EXERCISE DESCRIPTION — Copy the entries below word for word, starting at their first line and ending after the line that contains "The width and".

Entries about locating items on screens
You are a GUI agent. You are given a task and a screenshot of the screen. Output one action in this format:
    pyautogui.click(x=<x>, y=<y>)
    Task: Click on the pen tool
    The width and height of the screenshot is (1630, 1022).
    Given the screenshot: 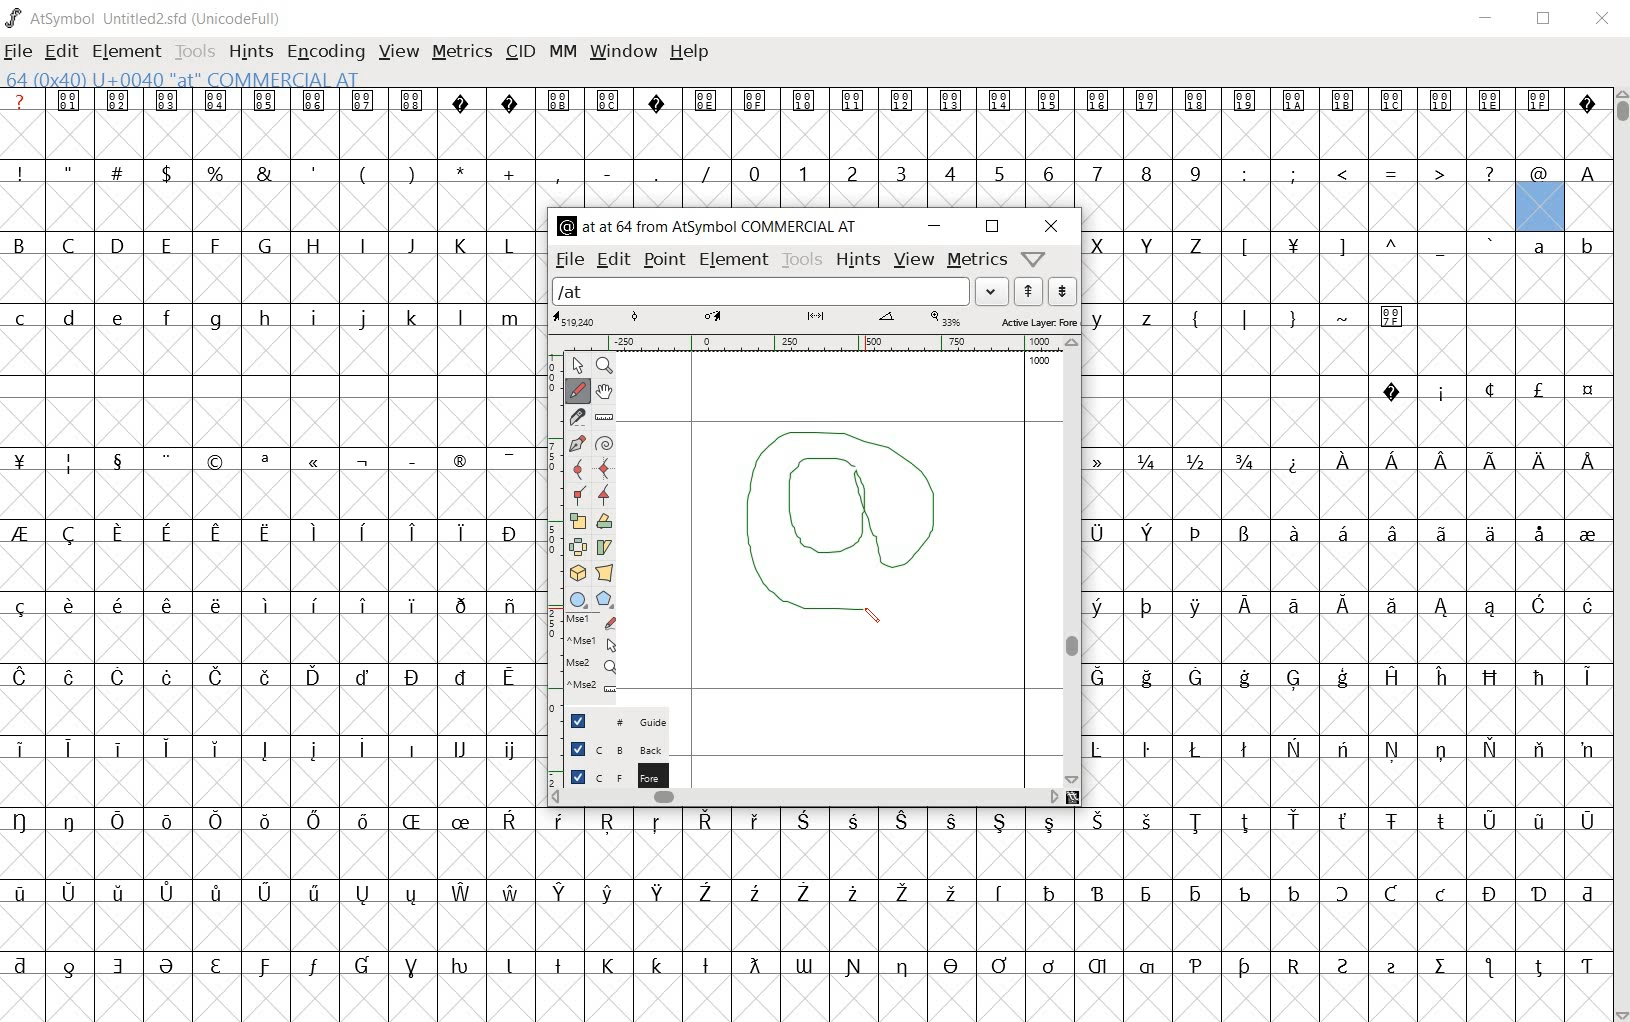 What is the action you would take?
    pyautogui.click(x=866, y=477)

WRITTEN RESPONSE —
You are a GUI agent. You are given a task and a screenshot of the screen. Output one action in this format:
    pyautogui.click(x=<x>, y=<y>)
    Task: Click on the pen tool
    The width and height of the screenshot is (1630, 1022).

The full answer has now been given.